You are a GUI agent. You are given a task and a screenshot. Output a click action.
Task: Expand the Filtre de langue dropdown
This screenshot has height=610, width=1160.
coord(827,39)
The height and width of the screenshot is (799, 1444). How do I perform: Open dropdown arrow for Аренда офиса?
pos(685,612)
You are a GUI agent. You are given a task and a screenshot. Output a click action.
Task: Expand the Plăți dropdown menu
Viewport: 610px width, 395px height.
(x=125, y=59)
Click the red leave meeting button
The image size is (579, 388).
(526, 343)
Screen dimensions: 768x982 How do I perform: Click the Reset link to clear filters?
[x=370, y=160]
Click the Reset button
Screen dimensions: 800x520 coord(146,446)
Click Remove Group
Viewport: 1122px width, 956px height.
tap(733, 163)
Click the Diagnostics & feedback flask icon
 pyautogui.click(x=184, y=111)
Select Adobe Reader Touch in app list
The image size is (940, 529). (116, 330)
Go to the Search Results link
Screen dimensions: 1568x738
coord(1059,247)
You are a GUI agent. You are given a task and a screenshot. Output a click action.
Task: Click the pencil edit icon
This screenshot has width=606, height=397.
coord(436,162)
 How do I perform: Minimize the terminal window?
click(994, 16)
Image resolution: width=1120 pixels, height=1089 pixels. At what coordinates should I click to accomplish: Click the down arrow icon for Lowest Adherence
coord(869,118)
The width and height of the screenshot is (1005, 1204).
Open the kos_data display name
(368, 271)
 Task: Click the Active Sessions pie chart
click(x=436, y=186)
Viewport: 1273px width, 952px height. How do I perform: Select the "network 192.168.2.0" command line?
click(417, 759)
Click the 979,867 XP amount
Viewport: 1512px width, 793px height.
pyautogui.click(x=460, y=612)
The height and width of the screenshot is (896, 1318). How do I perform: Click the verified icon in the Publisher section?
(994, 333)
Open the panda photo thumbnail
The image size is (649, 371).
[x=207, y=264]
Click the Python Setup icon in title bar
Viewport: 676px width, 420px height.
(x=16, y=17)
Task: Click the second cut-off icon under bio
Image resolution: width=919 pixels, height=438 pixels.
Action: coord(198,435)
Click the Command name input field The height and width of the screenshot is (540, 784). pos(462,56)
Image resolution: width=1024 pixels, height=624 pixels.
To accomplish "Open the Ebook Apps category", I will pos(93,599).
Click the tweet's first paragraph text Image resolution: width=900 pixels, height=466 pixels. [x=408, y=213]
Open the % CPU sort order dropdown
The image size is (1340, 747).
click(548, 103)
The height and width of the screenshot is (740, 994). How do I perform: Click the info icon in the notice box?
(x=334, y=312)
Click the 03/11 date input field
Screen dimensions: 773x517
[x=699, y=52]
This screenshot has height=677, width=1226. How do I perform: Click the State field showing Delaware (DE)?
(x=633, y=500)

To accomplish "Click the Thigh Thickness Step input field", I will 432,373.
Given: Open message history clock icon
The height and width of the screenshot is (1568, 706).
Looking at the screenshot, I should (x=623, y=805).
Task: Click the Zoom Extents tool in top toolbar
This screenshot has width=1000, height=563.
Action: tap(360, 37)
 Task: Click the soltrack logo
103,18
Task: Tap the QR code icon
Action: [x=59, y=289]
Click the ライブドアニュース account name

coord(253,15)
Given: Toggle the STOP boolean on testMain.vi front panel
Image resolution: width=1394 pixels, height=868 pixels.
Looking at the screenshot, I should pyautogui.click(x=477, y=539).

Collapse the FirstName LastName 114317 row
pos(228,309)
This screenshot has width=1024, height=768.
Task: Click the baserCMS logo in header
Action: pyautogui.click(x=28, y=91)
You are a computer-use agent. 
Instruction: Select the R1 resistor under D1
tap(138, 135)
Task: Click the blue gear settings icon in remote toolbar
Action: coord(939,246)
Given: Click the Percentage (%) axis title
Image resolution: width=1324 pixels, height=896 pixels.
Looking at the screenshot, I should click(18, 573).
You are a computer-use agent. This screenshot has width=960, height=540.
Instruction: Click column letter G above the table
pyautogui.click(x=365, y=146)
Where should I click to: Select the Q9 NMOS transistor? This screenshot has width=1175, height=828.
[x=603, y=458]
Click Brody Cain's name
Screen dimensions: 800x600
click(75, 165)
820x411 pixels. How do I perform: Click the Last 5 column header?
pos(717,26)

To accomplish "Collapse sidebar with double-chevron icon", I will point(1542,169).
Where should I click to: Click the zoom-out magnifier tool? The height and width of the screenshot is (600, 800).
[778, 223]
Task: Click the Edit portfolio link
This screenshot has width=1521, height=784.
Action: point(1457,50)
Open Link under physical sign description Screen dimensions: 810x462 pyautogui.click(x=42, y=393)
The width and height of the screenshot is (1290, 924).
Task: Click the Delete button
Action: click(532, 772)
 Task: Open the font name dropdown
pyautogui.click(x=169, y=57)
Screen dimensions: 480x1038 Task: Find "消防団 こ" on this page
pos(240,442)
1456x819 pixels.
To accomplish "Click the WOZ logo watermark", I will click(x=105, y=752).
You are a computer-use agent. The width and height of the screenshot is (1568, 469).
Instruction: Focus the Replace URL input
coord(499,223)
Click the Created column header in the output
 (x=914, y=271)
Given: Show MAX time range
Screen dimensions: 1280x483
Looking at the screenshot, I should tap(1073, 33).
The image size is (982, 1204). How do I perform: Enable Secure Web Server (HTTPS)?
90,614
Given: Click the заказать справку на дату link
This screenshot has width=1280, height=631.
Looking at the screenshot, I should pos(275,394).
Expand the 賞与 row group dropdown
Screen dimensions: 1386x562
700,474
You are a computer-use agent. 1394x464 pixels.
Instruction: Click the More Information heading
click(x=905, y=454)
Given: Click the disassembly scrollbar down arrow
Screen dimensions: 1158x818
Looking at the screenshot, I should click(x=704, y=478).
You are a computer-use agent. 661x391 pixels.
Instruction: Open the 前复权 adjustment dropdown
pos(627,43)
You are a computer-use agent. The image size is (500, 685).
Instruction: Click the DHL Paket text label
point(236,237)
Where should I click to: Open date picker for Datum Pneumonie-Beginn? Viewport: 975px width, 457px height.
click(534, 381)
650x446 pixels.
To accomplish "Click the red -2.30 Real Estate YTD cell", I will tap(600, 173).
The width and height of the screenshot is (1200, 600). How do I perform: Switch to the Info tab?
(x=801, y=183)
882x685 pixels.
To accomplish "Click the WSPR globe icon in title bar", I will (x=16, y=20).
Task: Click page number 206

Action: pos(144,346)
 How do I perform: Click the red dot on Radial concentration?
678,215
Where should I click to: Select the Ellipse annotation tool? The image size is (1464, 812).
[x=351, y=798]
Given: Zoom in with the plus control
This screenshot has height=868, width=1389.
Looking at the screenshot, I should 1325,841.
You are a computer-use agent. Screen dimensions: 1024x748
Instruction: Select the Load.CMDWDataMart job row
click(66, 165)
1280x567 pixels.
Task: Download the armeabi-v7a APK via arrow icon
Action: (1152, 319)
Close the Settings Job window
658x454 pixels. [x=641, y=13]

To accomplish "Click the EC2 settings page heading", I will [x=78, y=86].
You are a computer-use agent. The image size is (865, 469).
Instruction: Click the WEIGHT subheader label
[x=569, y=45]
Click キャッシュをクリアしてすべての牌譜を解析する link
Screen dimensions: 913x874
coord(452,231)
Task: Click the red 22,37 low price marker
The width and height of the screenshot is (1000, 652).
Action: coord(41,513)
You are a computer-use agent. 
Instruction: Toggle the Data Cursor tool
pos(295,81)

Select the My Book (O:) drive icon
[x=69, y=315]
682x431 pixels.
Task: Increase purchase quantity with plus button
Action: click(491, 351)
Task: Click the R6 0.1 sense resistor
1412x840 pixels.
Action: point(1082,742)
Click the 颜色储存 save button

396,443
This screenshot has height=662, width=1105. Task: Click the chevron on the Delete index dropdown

- **Exercise brief**
Repeat the lines above exactly.

- **Response to the task**
You are a GUI agent. You are given a task and a screenshot. Output a click action.
Task: Expand the Filtre de langue dropdown
This screenshot has height=610, width=1160.
coord(827,39)
The height and width of the screenshot is (799, 1444). How do I perform: Open dropdown arrow for Аренда офиса?
pos(685,612)
You are a GUI agent. You are given a task and a screenshot. Output a click action.
Task: Expand the Plăți dropdown menu
Viewport: 610px width, 395px height.
(x=125, y=59)
Click the red leave meeting button
The image size is (579, 388).
(526, 343)
Screen dimensions: 768x982 How do I perform: Click the Reset link to clear filters?
[x=370, y=160]
Click the Reset button
Screen dimensions: 800x520 coord(146,446)
Click Remove Group
Viewport: 1122px width, 956px height.
tap(733, 163)
Click the Diagnostics & feedback flask icon
 pyautogui.click(x=184, y=111)
Select Adobe Reader Touch in app list
The image size is (940, 529). (116, 330)
Go to the Search Results link
Screen dimensions: 1568x738
coord(1059,247)
You are a GUI agent. You are given a task and a screenshot. Output a click action.
Task: Click the pencil edit icon
This screenshot has width=606, height=397.
coord(436,162)
 How do I perform: Minimize the terminal window?
click(994, 16)
Image resolution: width=1120 pixels, height=1089 pixels. At what coordinates should I click to accomplish: Click the down arrow icon for Lowest Adherence
coord(869,118)
The width and height of the screenshot is (1005, 1204).
Open the kos_data display name
(368, 271)
 Task: Click the Active Sessions pie chart
click(x=436, y=186)
Viewport: 1273px width, 952px height. How do I perform: Select the "network 192.168.2.0" command line?
click(417, 759)
Click the 979,867 XP amount
Viewport: 1512px width, 793px height.
pyautogui.click(x=460, y=612)
The height and width of the screenshot is (896, 1318). How do I perform: Click the verified icon in the Publisher section?
(994, 333)
Open the panda photo thumbnail
The image size is (649, 371).
[x=207, y=264]
Click the Python Setup icon in title bar
Viewport: 676px width, 420px height.
(x=16, y=17)
Task: Click the second cut-off icon under bio
Image resolution: width=919 pixels, height=438 pixels.
Action: coord(198,435)
Click the Command name input field The height and width of the screenshot is (540, 784). pos(462,56)
Image resolution: width=1024 pixels, height=624 pixels.
To accomplish "Open the Ebook Apps category", I will pos(93,599).
Click the tweet's first paragraph text Image resolution: width=900 pixels, height=466 pixels. [x=408, y=213]
Open the % CPU sort order dropdown
The image size is (1340, 747).
click(548, 103)
The height and width of the screenshot is (740, 994). How do I perform: Click the info icon in the notice box?
(x=334, y=312)
Click the 03/11 date input field
Screen dimensions: 773x517
[x=699, y=52]
This screenshot has height=677, width=1226. How do I perform: Click the State field showing Delaware (DE)?
(x=633, y=500)

To accomplish "Click the Thigh Thickness Step input field", I will 432,373.
Given: Open message history clock icon
The height and width of the screenshot is (1568, 706).
Looking at the screenshot, I should (x=623, y=805).
Task: Click the Zoom Extents tool in top toolbar
This screenshot has width=1000, height=563.
Action: tap(360, 37)
 Task: Click the soltrack logo
103,18
Task: Tap the QR code icon
Action: [x=59, y=289]
Click the ライブドアニュース account name

coord(253,15)
Given: Toggle the STOP boolean on testMain.vi front panel
Image resolution: width=1394 pixels, height=868 pixels.
Looking at the screenshot, I should pyautogui.click(x=477, y=539).

Collapse the FirstName LastName 114317 row
pos(228,309)
This screenshot has width=1024, height=768.
Task: Click the baserCMS logo in header
Action: pyautogui.click(x=28, y=91)
You are a computer-use agent. 
Instruction: Select the R1 resistor under D1
tap(138, 135)
Task: Click the blue gear settings icon in remote toolbar
Action: coord(939,246)
Given: Click the Percentage (%) axis title
Image resolution: width=1324 pixels, height=896 pixels.
Looking at the screenshot, I should click(18, 573).
You are a computer-use agent. This screenshot has width=960, height=540.
Instruction: Click column letter G above the table
pyautogui.click(x=365, y=146)
Where should I click to: Select the Q9 NMOS transistor? This screenshot has width=1175, height=828.
[x=603, y=458]
Click Brody Cain's name
Screen dimensions: 800x600
click(75, 165)
820x411 pixels. How do I perform: Click the Last 5 column header?
pos(717,26)

To accomplish "Collapse sidebar with double-chevron icon", I will point(1542,169).
Where should I click to: Click the zoom-out magnifier tool? The height and width of the screenshot is (600, 800).
[778, 223]
Task: Click the Edit portfolio link
This screenshot has width=1521, height=784.
Action: point(1457,50)
Open Link under physical sign description Screen dimensions: 810x462 pyautogui.click(x=42, y=393)
The width and height of the screenshot is (1290, 924).
Task: Click the Delete button
Action: click(532, 772)
 Task: Open the font name dropdown
pyautogui.click(x=169, y=57)
Screen dimensions: 480x1038 Task: Find "消防団 こ" on this page
pos(240,442)
1456x819 pixels.
To accomplish "Click the WOZ logo watermark", I will click(x=105, y=752).
You are a computer-use agent. The width and height of the screenshot is (1568, 469).
Instruction: Focus the Replace URL input
coord(499,223)
Click the Created column header in the output
 (x=914, y=271)
Given: Show MAX time range
Screen dimensions: 1280x483
Looking at the screenshot, I should tap(1073, 33).
The image size is (982, 1204). How do I perform: Enable Secure Web Server (HTTPS)?
90,614
Given: Click the заказать справку на дату link
This screenshot has width=1280, height=631.
Looking at the screenshot, I should pos(275,394).
Expand the 賞与 row group dropdown
Screen dimensions: 1386x562
700,474
You are a computer-use agent. 1394x464 pixels.
Instruction: Click the More Information heading
click(x=905, y=454)
Given: Click the disassembly scrollbar down arrow
Screen dimensions: 1158x818
Looking at the screenshot, I should click(x=704, y=478).
You are a computer-use agent. 661x391 pixels.
Instruction: Open the 前复权 adjustment dropdown
pos(627,43)
You are a computer-use agent. The image size is (500, 685).
Instruction: Click the DHL Paket text label
point(236,237)
Where should I click to: Open date picker for Datum Pneumonie-Beginn? Viewport: 975px width, 457px height.
click(534, 381)
650x446 pixels.
To accomplish "Click the red -2.30 Real Estate YTD cell", I will tap(600, 173).
The width and height of the screenshot is (1200, 600). How do I perform: Switch to the Info tab?
(x=801, y=183)
882x685 pixels.
To accomplish "Click the WSPR globe icon in title bar", I will (x=16, y=20).
Task: Click page number 206

Action: pos(144,346)
 How do I perform: Click the red dot on Radial concentration?
678,215
Where should I click to: Select the Ellipse annotation tool? The image size is (1464, 812).
[x=351, y=798]
Given: Zoom in with the plus control
This screenshot has height=868, width=1389.
Looking at the screenshot, I should 1325,841.
You are a computer-use agent. Screen dimensions: 1024x748
Instruction: Select the Load.CMDWDataMart job row
click(66, 165)
1280x567 pixels.
Task: Download the armeabi-v7a APK via arrow icon
Action: (1152, 319)
Close the Settings Job window
658x454 pixels. [x=641, y=13]

To accomplish "Click the EC2 settings page heading", I will [x=78, y=86].
You are a computer-use agent. The image size is (865, 469).
Instruction: Click the WEIGHT subheader label
[x=569, y=45]
Click キャッシュをクリアしてすべての牌譜を解析する link
Screen dimensions: 913x874
coord(452,231)
Task: Click the red 22,37 low price marker
The width and height of the screenshot is (1000, 652).
Action: coord(41,513)
You are a computer-use agent. 
Instruction: Toggle the Data Cursor tool
pos(295,81)

Select the My Book (O:) drive icon
[x=69, y=315]
682x431 pixels.
Task: Increase purchase quantity with plus button
Action: click(491, 351)
Task: Click the R6 0.1 sense resistor
1412x840 pixels.
Action: point(1082,742)
Click the 颜色储存 save button

396,443
This screenshot has height=662, width=1105. Task: Click the chevron on the Delete index dropdown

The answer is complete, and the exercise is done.